# SD-TSIA214 Machine Learning For Text Mining
# Text segmentation using Hidden Markov Models

In [1]:
import numpy as np

## Task : automatic segmentation of mails
This Lab aims to build an email segmentation tool, dedicated to separate the email header from its body. It is proposed to perform this task by learning a HMM with two states, one (state 1) for the header, the other (state 2) for the body. In this model, it is assumed that each mail actually contains a header : the decoding necessarily begins in the state 1.

## 1. Give the value of the π vector of the initial probabilities
It is said above that our HMM has necessarily an initial state of 1. So, the π vector of the initial probabilities will have the following form:

$$π^{T} = (1, 0)$$

Since the HMM will be in state 0 with probability 0 and in state 1 with probability 1, i.e. always.

Knowing that each mail contains exactly one header and one body, each mail follows once the transition from 1 to 2. The transition matrix (A(i, j) = P(j|i)) estimated on a labeled small corpus has thus the following form :

In [2]:
A = np.array([[0.999218078035812, 0.000781921964187974], [0, 1]])
A

array([[9.99218078e-01, 7.81921964e-04],
       [0.00000000e+00, 1.00000000e+00]])
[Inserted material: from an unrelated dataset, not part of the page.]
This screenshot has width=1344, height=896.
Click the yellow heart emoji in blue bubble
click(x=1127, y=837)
## 2. What is the probability to move from state 1 to state 2 ? What is the probability to remain in state 2 ? What is the lower/higher probability ? Try to explain why 

Probabilities of movements between states can be found in the transition matrix A, which was just given. The i index (row index) determines the starting state, while the j index (column index) determines the arriving state. Thus:

- Probability to move from state 1 to state 2: A(1,2) = 

In [3]:
A[0,1]

0.000781921964187974

- Probability to remain in state 2: A(2,2) = 

In [4]:
A[1,1]

1.0

Probability to remain in state 2 is actually the highest obtainable probability (=1), and this makes sense in our use case: once our email is in the state corresponding to the body, we can't go back anymore to the header state with more iterations, that correspond to reading more characters. In fact, an email's body goes from its beginning to end of an email, and in no case is followed by another header. As a consequence, when the number of iterations/observation n goes to infinity, our observed Markov Chain will forcely be in state 1, meaning that - as stated before - the email will necessarily have both a header and a body.
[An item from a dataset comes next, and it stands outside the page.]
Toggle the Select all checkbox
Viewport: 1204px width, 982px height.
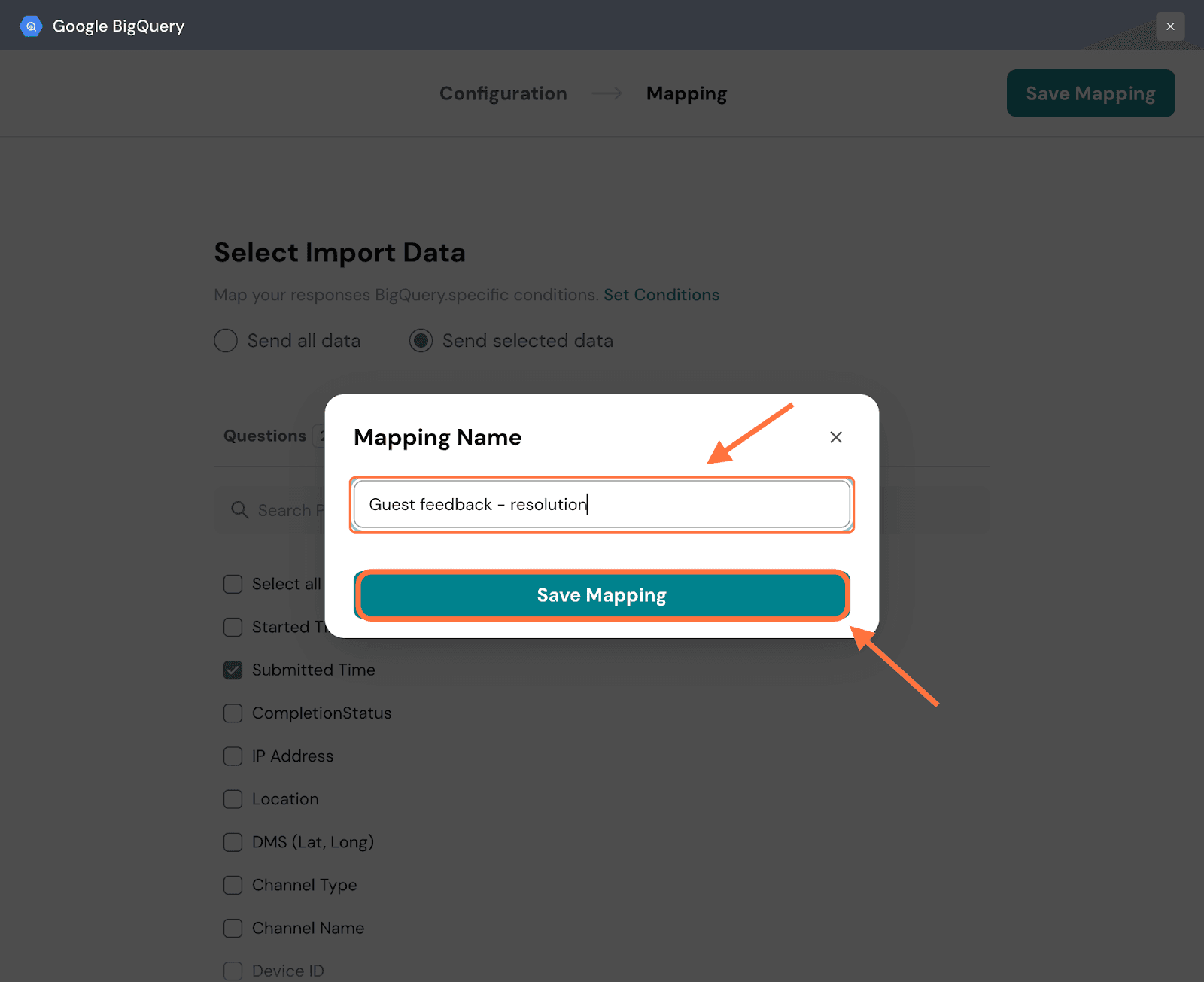click(x=233, y=584)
On the contrary, the probability of moving from state 1 to state 2 is much lower because in average we have to read a significant number of characters - and, therefore, wait for several iterations - before being able to affirm that the email has also a body.

For example, if we had built our model along with the transition matrix A using some strange kind of emails that have 3 characters in the header and (in average) more than 2000 in the body, this probability would be much higher. Obviously, the creation of the HMM and thus our probabilty also depend on the observations, which influence directly the hidden process and indirectly the observed one: if I had trained it with headers containing only 'a' characters and bodies that never contain the 'a' character, this would surely impact the transition probability matrix.

A mail is represented by a sequence of characters. Let N be the number of different characters. Each part of the mail is characterized by a discrete probability distribution on the characters P(c|s), with s = 1 or s = 2.

## 3. What is the size of the corresponding matrix ?
The size of the corrispondig matrix is Nx|s|: since we are encoding characters as ASCII values, which range from 1 to 256, the matrix will have a size of 256x2, namely 256 rows and 2 columns.

## Material
### Coding/decoding mails

Emails are represented as ASCII character vectors.
In dat.zip, mail.txt in a vector of numbers (one vector per line). that can be transformed into a vector of numbers (between 0 and 255) in a text;
Files of the form dat /*. dat contain the already encoded versions of the corresponding mails. The list is in mail.lst.

### Visualizing segmentation
Finally, the utility segment.pl allows to visualize a segmentation produced by your segmenter in the form of the best path found by the Viterbi algorithm (in a vector of 1 and 2). It produces a file where the segmentation is visualized.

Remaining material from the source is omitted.